Malaka Silva, son of Mervin Silva, Minister of Public
Relations and Public Affairs is a thug.
He is rumored to be involved in drug trafficking but rumor is not fact. If indeed he is, there is either a lack of
information to warrant investigation or there’s pressure from above to keep
things quiet or the investigation is being carried out in hush-hush ways. It is rumored that the Army officer who was
assaulted by Malaka and his thugs and who is known to be attached to the Army’s
Intelligence Unit, was actually on duty investigating drug trafficking and drug
traffickers. Those who will connect the dots will do so, but that’s all
conjecture.
What is fact and indeed caught on camera is that Malaka
Silva and his gangsters assaulted this officer, causing grievous hurt and
necessitating hospitalization. Police
Media Spokesperson, SSP Ajith Rohana has acknowledged that the assault was
captured on camera and said that the culprits will be apprehended. The Army has launched its own
investigation. Two Police teams have
been deployed to hunt the man down.
Meanwhile, even as the nation in one voice calls for the
arrest of this thug and wonders about the logic of a soldier putting his life
on line to free the nation from the menace of terrorism having to suffer the
fate of being banged up a common thug, Malaka Silva calmly visits the Kelaniya
Raja Maha Vihare, as a VVIP, bypassing the long queues, to pay homage to the
Sacred Kapilavastu Relics and this in a place where over 2,000 policemen were
stationed to maintain law and order. He
is photographed, duly and the photographs are published. Malaka is essentially lifting a metaphorical
sarong at the country’s law, law enforcement officers, the judiciary and the
general citizenry.
That’s serious stuff.
Here’s the flip side, and the hilarity that should not provoke laughter
but does, perhaps because (for good or bad) we are a nation that can see the
funny side of things even in the midst of grim sobriety.

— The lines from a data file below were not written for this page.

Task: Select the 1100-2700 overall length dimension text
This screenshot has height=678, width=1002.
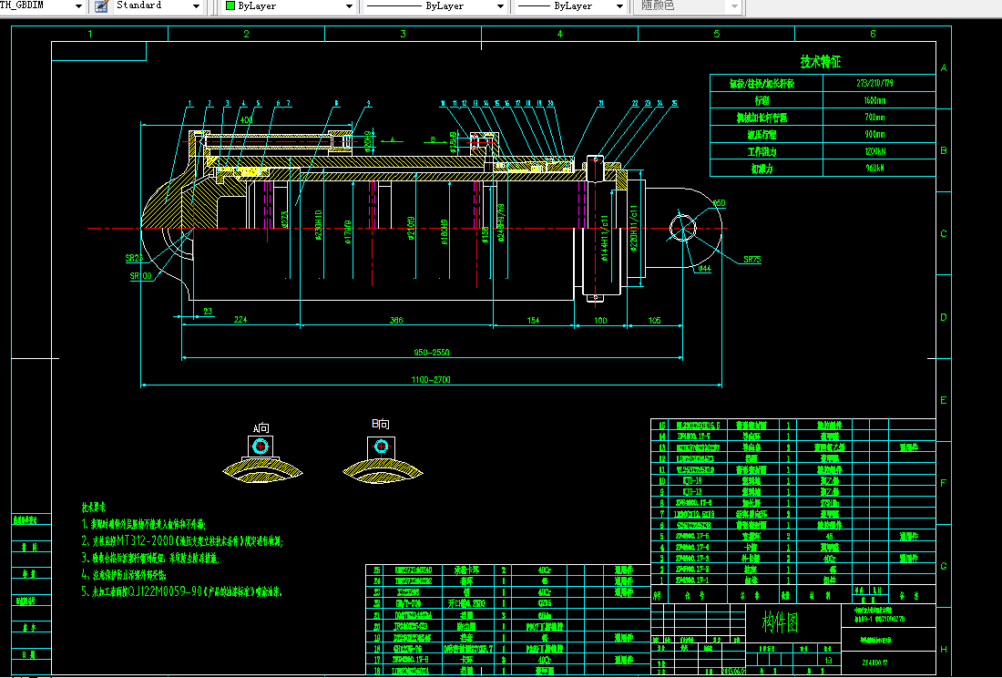Action: [x=431, y=380]
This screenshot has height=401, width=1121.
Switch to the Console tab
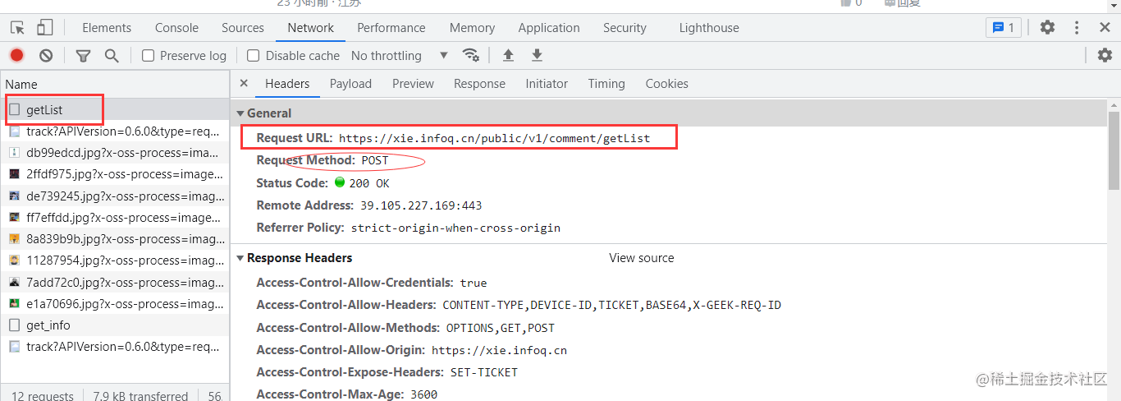coord(176,28)
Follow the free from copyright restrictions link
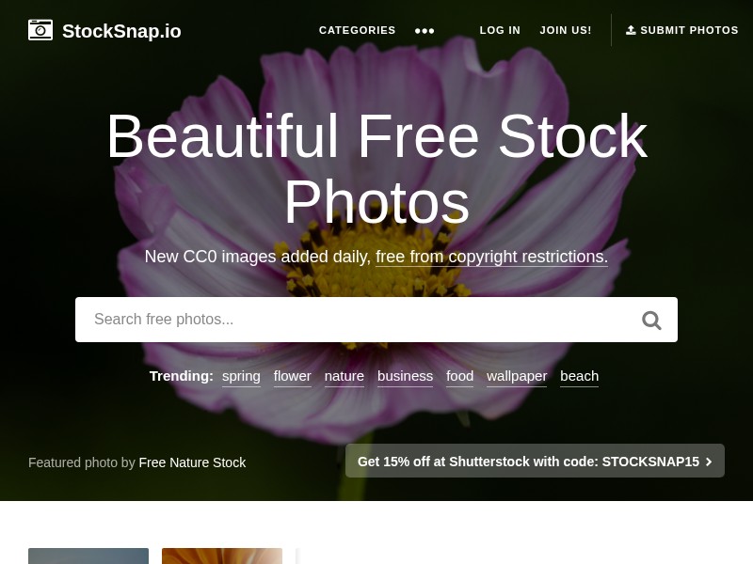The width and height of the screenshot is (753, 564). pyautogui.click(x=491, y=257)
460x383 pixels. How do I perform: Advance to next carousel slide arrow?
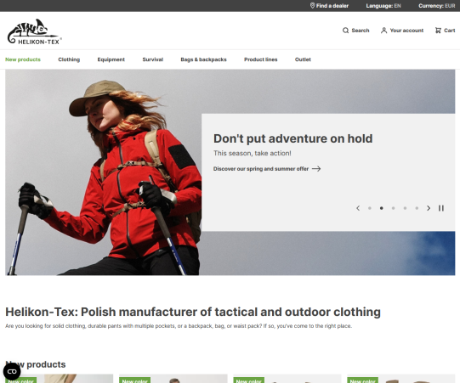(429, 208)
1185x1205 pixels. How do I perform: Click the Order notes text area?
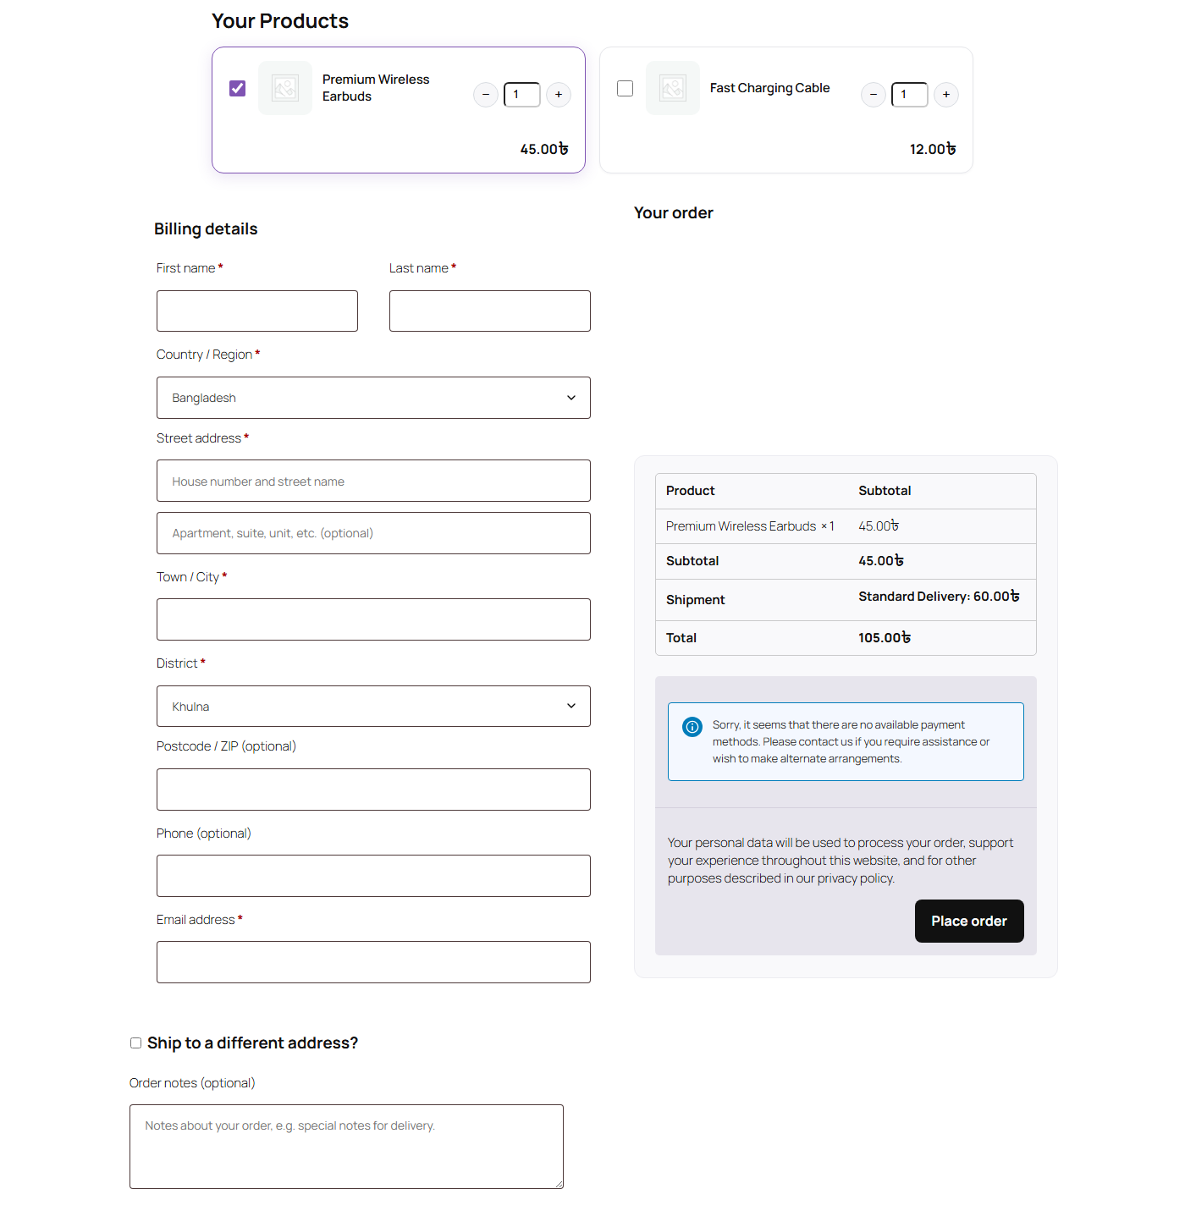[346, 1147]
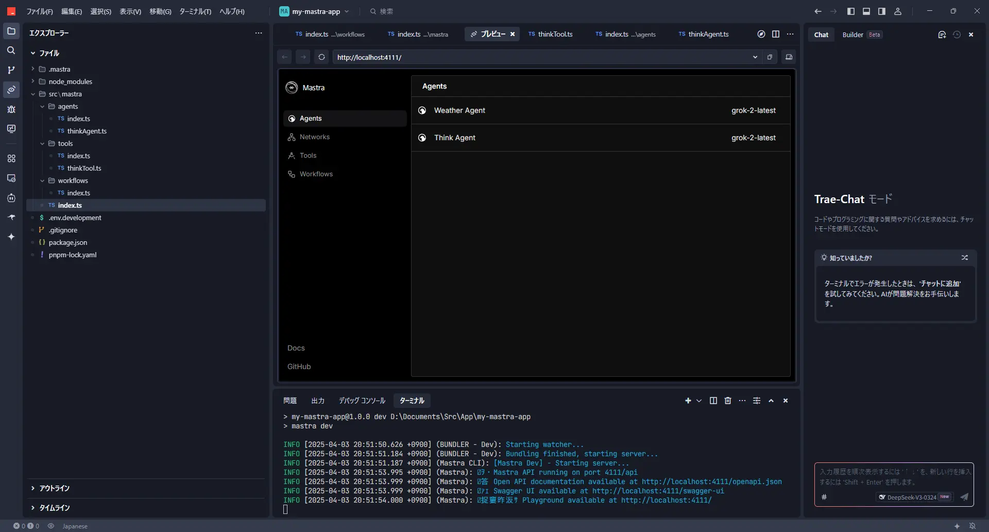Viewport: 989px width, 532px height.
Task: Open the Think Agent entry
Action: point(455,138)
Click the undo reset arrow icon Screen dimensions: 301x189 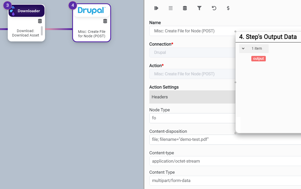click(214, 8)
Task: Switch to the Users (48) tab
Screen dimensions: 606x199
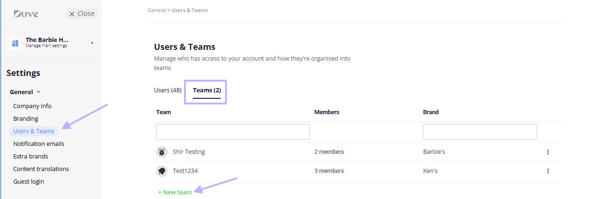Action: coord(168,90)
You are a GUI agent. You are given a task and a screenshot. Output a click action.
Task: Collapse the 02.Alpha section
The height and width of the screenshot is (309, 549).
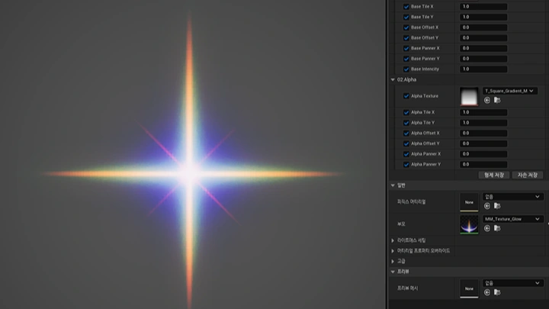393,79
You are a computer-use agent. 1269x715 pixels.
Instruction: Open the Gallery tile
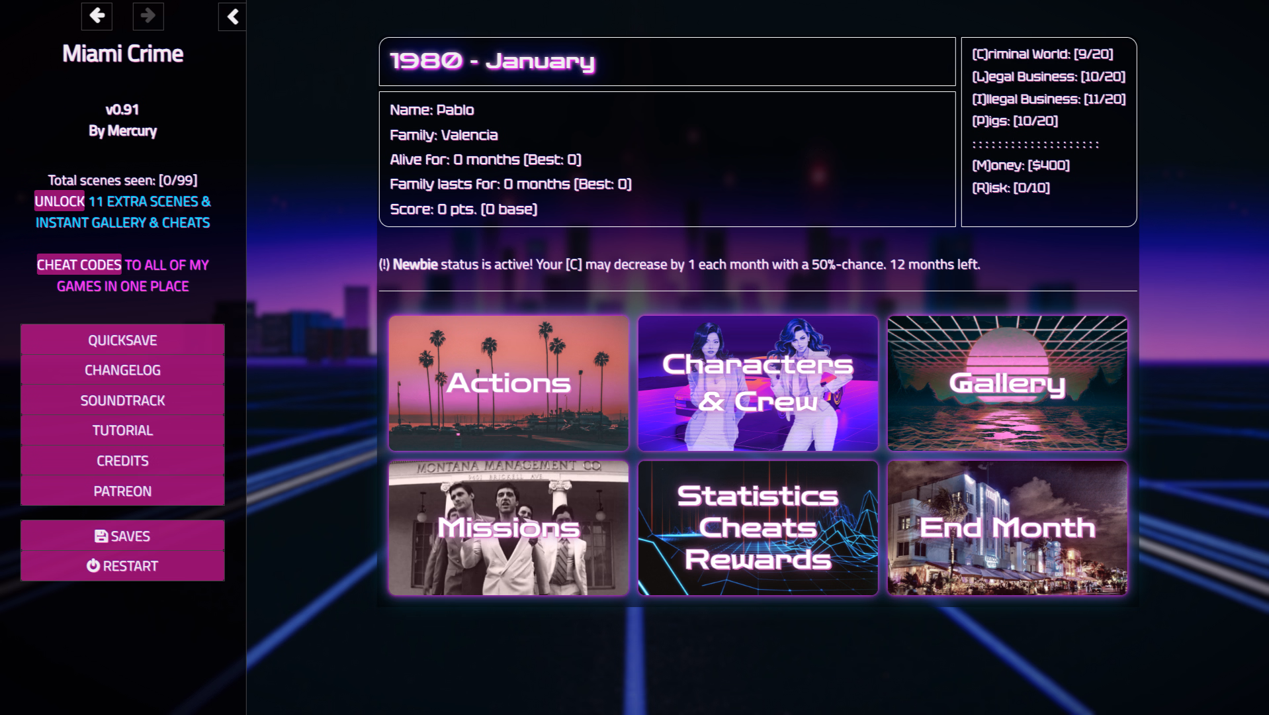(1007, 383)
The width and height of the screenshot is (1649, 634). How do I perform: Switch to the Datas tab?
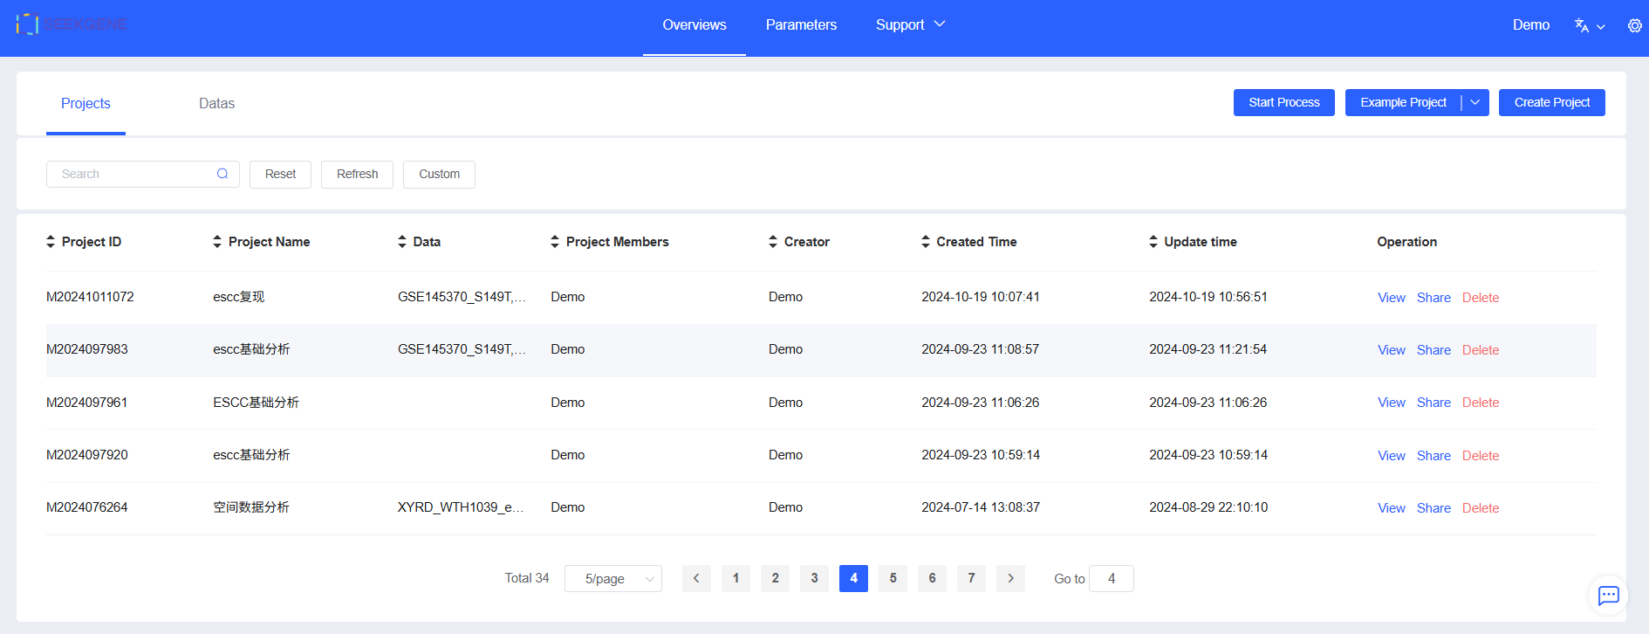tap(216, 103)
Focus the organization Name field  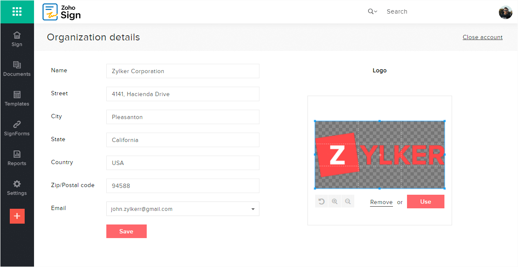click(x=182, y=71)
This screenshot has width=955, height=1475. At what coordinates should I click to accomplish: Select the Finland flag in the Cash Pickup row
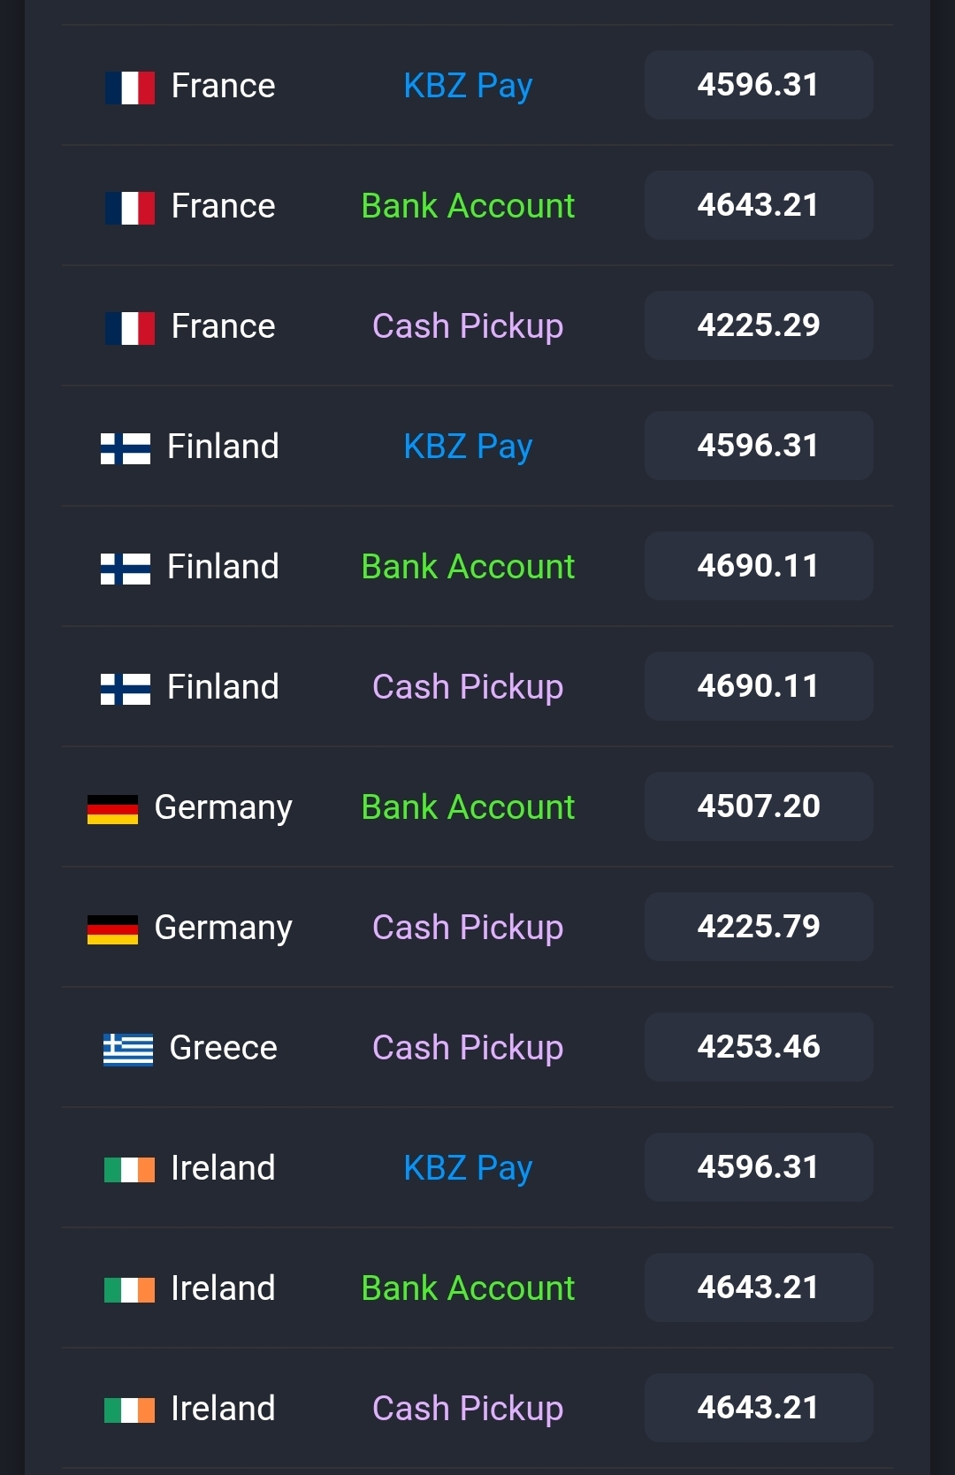pos(126,689)
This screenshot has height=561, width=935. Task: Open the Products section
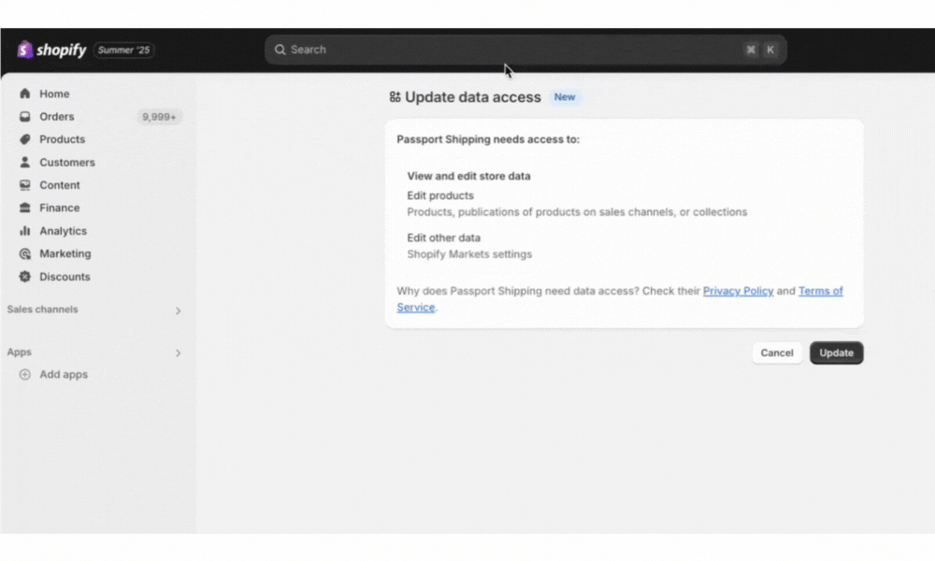(62, 139)
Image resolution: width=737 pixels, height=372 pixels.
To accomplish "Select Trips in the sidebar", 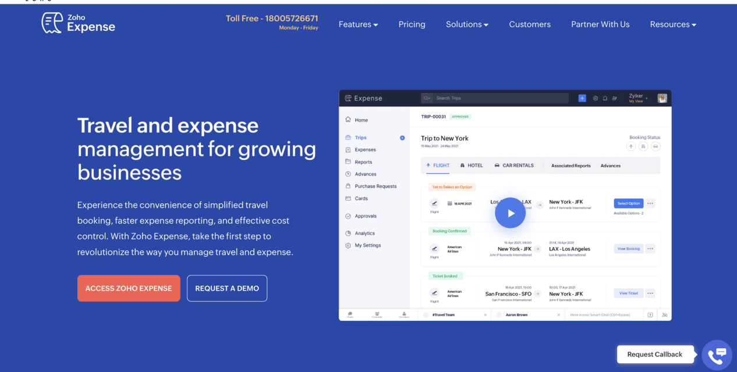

Mervin Silva, the assailants father with a considerable
scot-fee history of intimidation and assault himself, claims that his son would
never hit a man in uniform. According to
him, Malaka hit someone who he believed was an ordinary person, whose crime was
that although he had a cigarette he was ready to give cigarette-needing Malaka,
didn’t have a lighter to go with it. So
Malaka can assault anyone he bums a cigarette from if he didn’t have a lighter
as well, provided he didn’t happen to be in military uniform. Stretch that argument and we have Malaka with
a license to assault anyone other than military personnel (who too would be
spared only if in uniform). We should
not take Mervin too seriously, for the man thinks the law allows anyone to tie
anyone else to a tree. We should take
issue from those who do nothing about it.
Keheliya Rambukwella now holds the dubious record for
besting Mervin at this kind of humor. At
the weekly media briefing on Cabinet decisions, responding to a query, he is
reported to have said that the Police didn’t arrest Malaka in Kelaniya because ‘he
was on sacred ground’. Now, had
Prabhakaran been spotted worshipping at the Madhu Church and the Army had
surrounded the place, would he have been accorded the same privilege? Let’s assume so. At some point Prabhakaran would have had to
leave or starve. Let’s assume he chose
the former option. Would not the Army
have captured him there and then, or shot him dead if he attempted to fight his
way out?
Malaka Silva walked away. He would have exited ‘sacred ground’ at some
point. The Police could not have been so
blind as to leave a to-safety avenue for the thug. He could have been apprehended at the gate.
He was not. The police are not
stupid. The people are not stupid. Keheliya seems to believe that both are
stupid.
Malaka Silva is not an extraordinary citizen. If I did what Malaka did, I would be behind
bars now. I would have been arrested
within the hour of assaulting a senior Army officer. Malaka is free, still. That doesn’t say a lot about law enforcement
in the country. It says a lot about
Malaka’s and Mervin’s political backers.
It leaves a question: ‘Who is the
President of this country, Mahinda Rajapaksa or Mervin Silva?’
*literally ‘plantain-flower’ but used colloquially to mean ‘balderdash’.